Resilient Smart Manufacturing Systems Using Predictive Analytics and Digital Twin Technologies
DOI:
https://doi.org/10.63125/m7zdfp94Keywords:
Predictive Analytics, Digital Twin Technologies, Smart Manufacturing, Industrial Resilience, Dynamic Capabilities TheoryAbstract
This study examined how predictive analytics and digital twin technologies contribute to resilient smart manufacturing systems in increasingly complex and disruption-prone industrial environments, where many firms still struggle with fragmented data systems, reactive maintenance, and limited adaptive response capability. The purpose of the research was to determine whether predictive analytics and digital twin technologies individually and jointly strengthen resilience outcomes in smart manufacturing settings. The study adopted a quantitative, cross-sectional, case-based design and drew on data from cloud-enabled and enterprise-oriented smart manufacturing cases involving production, operations, maintenance, quality, and digital systems personnel. A total of 240 questionnaires were distributed, 221 were returned, and 210 valid responses were used for final analysis, yielding an 87.5% valid response rate. The key independent variables were predictive analytics and digital twin technologies, while the dependent variable was resilient smart manufacturing systems, measured through dimensions such as disruption anticipation, adaptive response, recovery speed, operational continuity, and system flexibility.
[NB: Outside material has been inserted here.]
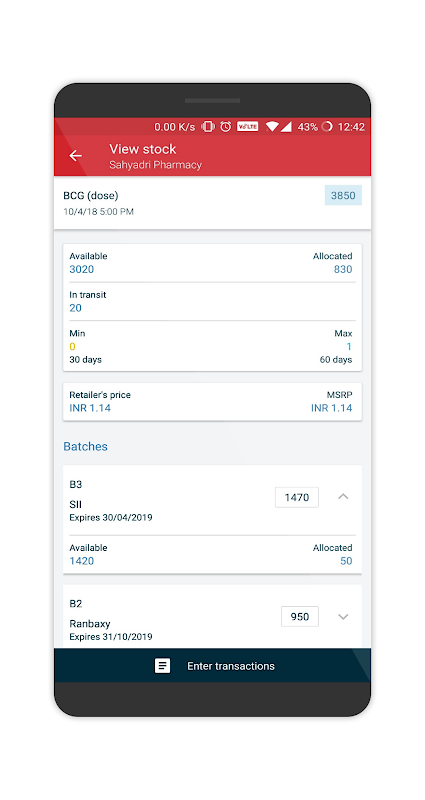Tap the BCG (dose) item title
This screenshot has width=425, height=800.
coord(91,195)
Data were collected using a five-point Likert scale instrument and analyzed through descriptive statistics, reliability testing, Pearson correlation, and multiple regression. The findings showed high mean scores for predictive analytics (M = 4.08, SD = 0.61), digital twin technologies (M = 3.96, SD = 0.66), and resilient smart manufacturing systems (M = 4.14, SD = 0.58). Correlation results revealed that predictive analytics had a strong positive relationship with resilience (r = 0.721, p < .001), while digital twin technologies also showed a strong positive relationship (r = 0.684, p < .001). Regression analysis indicated that predictive analytics (β = 0.482, p < .001) and digital twin technologies (β = 0.361, p < .001) significantly predicted resilience, with the overall model explaining 58.9% of the variance (R² = 0.589, F = 86.47, p < .001). The study implies that manufacturing firms can substantially improve operational continuity, adaptability, and recovery readiness by integrating predictive intelligence with digitally synchronized system representation, thereby advancing more resilient and strategically adaptive smart manufacturing ecosystems.